*** Opening of Exercise data ***
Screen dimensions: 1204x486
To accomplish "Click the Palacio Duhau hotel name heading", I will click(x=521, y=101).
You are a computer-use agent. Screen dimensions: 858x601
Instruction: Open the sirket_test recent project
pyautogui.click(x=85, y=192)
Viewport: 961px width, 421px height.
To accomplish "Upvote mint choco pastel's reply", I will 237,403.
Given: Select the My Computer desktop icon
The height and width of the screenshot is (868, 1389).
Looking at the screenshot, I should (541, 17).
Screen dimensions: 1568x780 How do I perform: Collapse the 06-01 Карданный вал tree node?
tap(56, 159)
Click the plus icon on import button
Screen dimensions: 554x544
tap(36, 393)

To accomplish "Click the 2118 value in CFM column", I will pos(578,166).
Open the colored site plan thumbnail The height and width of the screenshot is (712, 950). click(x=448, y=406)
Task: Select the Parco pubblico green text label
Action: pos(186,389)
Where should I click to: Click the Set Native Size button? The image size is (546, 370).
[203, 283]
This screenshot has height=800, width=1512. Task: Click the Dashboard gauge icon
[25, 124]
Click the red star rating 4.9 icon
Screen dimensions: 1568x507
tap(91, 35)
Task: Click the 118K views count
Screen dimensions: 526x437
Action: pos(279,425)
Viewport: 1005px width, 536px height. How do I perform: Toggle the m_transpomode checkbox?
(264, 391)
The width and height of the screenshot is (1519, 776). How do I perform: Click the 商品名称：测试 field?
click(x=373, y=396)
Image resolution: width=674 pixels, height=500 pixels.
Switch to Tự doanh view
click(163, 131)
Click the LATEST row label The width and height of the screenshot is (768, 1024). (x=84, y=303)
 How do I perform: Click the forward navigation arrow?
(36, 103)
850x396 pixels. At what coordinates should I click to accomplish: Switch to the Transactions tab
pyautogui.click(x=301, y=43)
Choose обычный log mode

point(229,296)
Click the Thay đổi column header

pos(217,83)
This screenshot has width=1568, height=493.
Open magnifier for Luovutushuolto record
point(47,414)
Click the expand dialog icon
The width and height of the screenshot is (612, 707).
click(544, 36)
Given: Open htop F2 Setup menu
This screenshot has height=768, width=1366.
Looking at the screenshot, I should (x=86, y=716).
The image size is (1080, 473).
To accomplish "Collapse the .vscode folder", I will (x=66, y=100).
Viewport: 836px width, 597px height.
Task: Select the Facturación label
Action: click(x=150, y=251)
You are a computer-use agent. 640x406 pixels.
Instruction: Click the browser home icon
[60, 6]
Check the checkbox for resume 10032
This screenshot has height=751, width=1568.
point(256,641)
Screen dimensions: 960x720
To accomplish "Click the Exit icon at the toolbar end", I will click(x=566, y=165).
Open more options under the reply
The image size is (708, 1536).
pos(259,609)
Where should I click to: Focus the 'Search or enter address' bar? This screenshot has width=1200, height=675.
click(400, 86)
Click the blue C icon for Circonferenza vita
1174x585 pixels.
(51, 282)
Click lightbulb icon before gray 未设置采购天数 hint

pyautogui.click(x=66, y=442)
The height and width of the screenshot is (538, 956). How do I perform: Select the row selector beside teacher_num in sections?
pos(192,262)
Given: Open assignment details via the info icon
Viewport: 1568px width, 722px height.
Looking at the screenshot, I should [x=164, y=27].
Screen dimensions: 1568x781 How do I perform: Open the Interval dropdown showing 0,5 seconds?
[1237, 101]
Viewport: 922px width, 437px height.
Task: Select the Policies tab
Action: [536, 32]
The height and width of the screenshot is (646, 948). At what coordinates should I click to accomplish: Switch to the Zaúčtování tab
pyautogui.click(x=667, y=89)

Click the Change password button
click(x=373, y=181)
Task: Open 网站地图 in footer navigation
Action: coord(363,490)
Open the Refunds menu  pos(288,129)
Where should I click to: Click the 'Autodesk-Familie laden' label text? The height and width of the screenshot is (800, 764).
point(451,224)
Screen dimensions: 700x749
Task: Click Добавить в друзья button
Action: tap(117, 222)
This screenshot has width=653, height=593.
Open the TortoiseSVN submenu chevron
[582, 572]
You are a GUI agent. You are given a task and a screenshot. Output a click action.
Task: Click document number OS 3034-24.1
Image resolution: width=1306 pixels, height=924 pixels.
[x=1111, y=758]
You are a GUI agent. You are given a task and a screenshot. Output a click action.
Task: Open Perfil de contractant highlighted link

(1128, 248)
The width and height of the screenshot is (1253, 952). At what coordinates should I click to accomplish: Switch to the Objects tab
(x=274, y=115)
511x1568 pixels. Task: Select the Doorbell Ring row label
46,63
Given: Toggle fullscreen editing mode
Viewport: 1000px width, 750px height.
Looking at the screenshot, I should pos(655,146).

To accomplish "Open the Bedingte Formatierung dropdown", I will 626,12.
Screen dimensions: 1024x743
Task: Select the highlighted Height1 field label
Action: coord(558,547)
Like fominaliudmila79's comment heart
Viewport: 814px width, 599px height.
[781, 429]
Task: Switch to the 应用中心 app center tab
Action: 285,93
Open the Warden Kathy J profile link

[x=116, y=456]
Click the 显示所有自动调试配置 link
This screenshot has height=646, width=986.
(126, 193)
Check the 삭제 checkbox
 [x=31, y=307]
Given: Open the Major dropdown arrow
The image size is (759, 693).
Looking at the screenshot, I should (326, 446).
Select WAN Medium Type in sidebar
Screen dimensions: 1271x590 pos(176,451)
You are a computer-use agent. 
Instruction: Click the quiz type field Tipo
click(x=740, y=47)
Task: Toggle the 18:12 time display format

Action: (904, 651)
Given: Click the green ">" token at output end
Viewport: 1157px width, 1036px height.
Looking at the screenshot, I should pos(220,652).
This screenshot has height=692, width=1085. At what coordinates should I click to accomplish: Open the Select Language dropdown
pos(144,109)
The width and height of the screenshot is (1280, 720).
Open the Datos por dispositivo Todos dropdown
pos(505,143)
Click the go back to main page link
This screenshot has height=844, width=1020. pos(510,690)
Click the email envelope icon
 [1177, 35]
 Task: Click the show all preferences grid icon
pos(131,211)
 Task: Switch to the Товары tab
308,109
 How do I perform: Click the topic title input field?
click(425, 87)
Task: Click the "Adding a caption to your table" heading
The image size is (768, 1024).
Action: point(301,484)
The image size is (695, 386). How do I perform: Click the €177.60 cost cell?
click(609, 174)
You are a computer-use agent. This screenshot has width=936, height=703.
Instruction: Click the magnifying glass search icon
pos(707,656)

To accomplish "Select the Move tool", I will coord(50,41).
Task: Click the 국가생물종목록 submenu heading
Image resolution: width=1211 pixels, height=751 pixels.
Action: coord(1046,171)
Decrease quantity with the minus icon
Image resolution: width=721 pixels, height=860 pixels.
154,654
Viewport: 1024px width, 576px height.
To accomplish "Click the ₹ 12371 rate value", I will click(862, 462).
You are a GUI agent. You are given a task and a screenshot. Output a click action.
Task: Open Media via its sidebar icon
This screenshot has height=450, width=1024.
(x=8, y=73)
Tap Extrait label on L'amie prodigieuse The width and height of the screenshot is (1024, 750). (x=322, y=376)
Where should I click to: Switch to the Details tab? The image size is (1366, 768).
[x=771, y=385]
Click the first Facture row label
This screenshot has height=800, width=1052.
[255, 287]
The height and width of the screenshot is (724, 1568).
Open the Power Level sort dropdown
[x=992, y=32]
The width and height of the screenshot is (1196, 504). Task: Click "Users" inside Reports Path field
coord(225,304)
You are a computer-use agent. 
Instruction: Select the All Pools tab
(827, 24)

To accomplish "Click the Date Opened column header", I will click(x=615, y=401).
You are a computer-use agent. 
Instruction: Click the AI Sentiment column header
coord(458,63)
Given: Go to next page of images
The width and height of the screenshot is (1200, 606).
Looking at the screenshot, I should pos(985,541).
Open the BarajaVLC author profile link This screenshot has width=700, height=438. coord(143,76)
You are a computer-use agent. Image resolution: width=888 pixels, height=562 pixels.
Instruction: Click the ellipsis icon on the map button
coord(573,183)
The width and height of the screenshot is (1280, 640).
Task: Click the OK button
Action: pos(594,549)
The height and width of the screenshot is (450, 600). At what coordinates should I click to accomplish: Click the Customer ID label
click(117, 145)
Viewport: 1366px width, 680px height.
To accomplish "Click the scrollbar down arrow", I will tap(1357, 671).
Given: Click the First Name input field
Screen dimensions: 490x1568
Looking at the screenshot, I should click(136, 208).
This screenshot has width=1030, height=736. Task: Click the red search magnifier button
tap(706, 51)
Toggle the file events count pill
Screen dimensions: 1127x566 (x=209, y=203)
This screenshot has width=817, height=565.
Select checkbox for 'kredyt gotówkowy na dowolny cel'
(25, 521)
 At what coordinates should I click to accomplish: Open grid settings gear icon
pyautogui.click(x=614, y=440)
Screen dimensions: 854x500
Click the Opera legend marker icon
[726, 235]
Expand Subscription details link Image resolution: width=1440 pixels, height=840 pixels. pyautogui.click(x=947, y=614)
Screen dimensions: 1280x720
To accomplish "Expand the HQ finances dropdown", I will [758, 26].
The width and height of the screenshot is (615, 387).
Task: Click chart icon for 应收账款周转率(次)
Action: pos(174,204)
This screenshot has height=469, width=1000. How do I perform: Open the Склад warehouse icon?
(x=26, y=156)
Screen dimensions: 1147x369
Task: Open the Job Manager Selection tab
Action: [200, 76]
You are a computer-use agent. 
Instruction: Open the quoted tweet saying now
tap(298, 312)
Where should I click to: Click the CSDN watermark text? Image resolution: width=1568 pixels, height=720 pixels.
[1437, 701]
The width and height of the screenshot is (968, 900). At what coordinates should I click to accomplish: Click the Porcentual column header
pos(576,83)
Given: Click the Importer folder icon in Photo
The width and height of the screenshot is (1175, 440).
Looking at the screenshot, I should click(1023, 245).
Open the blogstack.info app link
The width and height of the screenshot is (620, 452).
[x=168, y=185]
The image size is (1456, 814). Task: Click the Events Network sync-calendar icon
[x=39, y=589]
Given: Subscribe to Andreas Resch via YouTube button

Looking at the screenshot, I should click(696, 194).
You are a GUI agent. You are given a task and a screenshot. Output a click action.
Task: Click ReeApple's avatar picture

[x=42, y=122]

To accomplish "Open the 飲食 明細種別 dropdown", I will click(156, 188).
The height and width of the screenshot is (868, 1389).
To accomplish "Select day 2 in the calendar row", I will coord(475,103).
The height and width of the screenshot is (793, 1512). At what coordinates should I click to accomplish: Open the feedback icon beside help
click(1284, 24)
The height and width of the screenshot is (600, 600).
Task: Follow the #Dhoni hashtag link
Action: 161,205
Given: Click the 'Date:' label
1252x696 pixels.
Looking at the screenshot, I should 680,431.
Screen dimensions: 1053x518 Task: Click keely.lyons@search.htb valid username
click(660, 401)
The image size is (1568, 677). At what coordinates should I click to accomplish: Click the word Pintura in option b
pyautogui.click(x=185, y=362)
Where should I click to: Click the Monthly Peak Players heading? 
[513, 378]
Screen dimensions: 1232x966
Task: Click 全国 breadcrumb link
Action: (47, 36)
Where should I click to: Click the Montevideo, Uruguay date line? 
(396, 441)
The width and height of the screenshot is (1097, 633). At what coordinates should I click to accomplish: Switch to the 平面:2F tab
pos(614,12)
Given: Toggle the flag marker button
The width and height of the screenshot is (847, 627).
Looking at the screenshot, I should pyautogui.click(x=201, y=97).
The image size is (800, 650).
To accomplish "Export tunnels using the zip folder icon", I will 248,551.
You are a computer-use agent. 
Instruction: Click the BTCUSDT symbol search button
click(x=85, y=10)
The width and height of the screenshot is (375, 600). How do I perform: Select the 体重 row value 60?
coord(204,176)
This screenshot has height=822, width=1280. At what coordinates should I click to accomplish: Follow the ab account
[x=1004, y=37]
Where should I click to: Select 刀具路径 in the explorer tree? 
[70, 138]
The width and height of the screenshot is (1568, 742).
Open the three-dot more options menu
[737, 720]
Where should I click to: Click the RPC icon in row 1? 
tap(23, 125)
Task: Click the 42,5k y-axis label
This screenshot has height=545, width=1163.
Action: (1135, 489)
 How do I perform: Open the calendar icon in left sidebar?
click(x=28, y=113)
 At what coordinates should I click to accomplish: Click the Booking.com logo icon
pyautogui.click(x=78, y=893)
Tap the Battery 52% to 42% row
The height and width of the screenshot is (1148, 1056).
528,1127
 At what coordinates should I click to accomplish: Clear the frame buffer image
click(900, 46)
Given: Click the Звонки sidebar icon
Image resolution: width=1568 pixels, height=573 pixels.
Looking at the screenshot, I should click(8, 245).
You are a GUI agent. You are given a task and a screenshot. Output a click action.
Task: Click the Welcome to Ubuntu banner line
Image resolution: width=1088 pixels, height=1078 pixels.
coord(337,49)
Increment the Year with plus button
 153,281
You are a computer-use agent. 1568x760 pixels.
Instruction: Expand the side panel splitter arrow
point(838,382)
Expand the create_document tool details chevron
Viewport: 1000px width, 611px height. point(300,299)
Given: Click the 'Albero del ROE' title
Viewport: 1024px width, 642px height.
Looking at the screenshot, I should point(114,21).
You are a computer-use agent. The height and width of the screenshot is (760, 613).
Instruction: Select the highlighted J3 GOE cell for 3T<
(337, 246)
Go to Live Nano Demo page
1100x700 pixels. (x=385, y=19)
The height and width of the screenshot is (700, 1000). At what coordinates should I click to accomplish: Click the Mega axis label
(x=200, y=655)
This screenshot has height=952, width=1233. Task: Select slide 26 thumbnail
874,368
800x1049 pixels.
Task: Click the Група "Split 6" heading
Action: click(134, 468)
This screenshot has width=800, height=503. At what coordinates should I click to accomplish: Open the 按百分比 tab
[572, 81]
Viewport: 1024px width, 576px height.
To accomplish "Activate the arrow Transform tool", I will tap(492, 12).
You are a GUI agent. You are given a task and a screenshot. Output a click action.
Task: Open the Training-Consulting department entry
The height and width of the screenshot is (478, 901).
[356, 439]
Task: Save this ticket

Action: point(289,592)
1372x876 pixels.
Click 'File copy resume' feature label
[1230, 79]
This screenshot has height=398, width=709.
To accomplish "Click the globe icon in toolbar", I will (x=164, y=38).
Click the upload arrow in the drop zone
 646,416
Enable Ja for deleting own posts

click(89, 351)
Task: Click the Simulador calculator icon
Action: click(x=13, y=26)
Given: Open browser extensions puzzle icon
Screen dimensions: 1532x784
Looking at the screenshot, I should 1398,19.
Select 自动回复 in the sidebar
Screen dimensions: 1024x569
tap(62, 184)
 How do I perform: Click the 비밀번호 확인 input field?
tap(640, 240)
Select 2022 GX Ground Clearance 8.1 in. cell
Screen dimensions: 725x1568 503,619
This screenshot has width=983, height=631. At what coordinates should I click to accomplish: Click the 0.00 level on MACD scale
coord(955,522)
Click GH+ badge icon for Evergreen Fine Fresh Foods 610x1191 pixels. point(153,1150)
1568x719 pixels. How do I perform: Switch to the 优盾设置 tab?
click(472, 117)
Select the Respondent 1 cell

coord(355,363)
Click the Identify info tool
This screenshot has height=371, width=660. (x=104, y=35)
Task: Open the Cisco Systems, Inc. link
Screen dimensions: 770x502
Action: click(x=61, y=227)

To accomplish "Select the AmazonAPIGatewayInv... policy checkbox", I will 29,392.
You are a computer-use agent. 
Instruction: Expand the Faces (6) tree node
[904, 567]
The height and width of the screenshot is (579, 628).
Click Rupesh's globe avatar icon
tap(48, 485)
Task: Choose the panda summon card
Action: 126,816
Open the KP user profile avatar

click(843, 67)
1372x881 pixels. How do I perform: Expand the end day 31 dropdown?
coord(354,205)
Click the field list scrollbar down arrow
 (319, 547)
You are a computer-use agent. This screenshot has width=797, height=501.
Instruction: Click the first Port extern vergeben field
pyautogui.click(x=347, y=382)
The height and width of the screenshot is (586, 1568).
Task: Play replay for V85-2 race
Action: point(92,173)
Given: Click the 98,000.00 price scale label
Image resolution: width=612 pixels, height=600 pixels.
*** Close of Exercise data ***
## Your instructions
For this exercise, please output exactly the lines above starting at the line with "has width=936, height=703." and ending at the line with "Viewport: 1366px width, 680px height.", ends included.

## Answer box
You are a computer-use agent. This screenshot has width=936, height=703.
Instruction: Click the magnifying glass search icon
pos(707,656)

To accomplish "Select the Move tool", I will coord(50,41).
Task: Click the 국가생물종목록 submenu heading
Image resolution: width=1211 pixels, height=751 pixels.
Action: coord(1046,171)
Decrease quantity with the minus icon
Image resolution: width=721 pixels, height=860 pixels.
154,654
Viewport: 1024px width, 576px height.
To accomplish "Click the ₹ 12371 rate value", I will click(862, 462).
You are a GUI agent. You are given a task and a screenshot. Output a click action.
Task: Open Media via its sidebar icon
This screenshot has height=450, width=1024.
(x=8, y=73)
Tap Extrait label on L'amie prodigieuse The width and height of the screenshot is (1024, 750). (x=322, y=376)
Where should I click to: Switch to the Details tab? The image size is (1366, 768).
[x=771, y=385]
Click the first Facture row label
This screenshot has height=800, width=1052.
[255, 287]
The height and width of the screenshot is (724, 1568).
Open the Power Level sort dropdown
[x=992, y=32]
The width and height of the screenshot is (1196, 504). Task: Click "Users" inside Reports Path field
coord(225,304)
You are a computer-use agent. 
Instruction: Select the All Pools tab
(827, 24)

To accomplish "Click the Date Opened column header", I will click(x=615, y=401).
You are a computer-use agent. 
Instruction: Click the AI Sentiment column header
coord(458,63)
Given: Go to next page of images
The width and height of the screenshot is (1200, 606).
Looking at the screenshot, I should pos(985,541).
Open the BarajaVLC author profile link This screenshot has width=700, height=438. coord(143,76)
You are a computer-use agent. Image resolution: width=888 pixels, height=562 pixels.
Instruction: Click the ellipsis icon on the map button
coord(573,183)
The width and height of the screenshot is (1280, 640).
Task: Click the OK button
Action: pos(594,549)
The height and width of the screenshot is (450, 600). At what coordinates should I click to accomplish: Click the Customer ID label
click(117, 145)
Viewport: 1366px width, 680px height.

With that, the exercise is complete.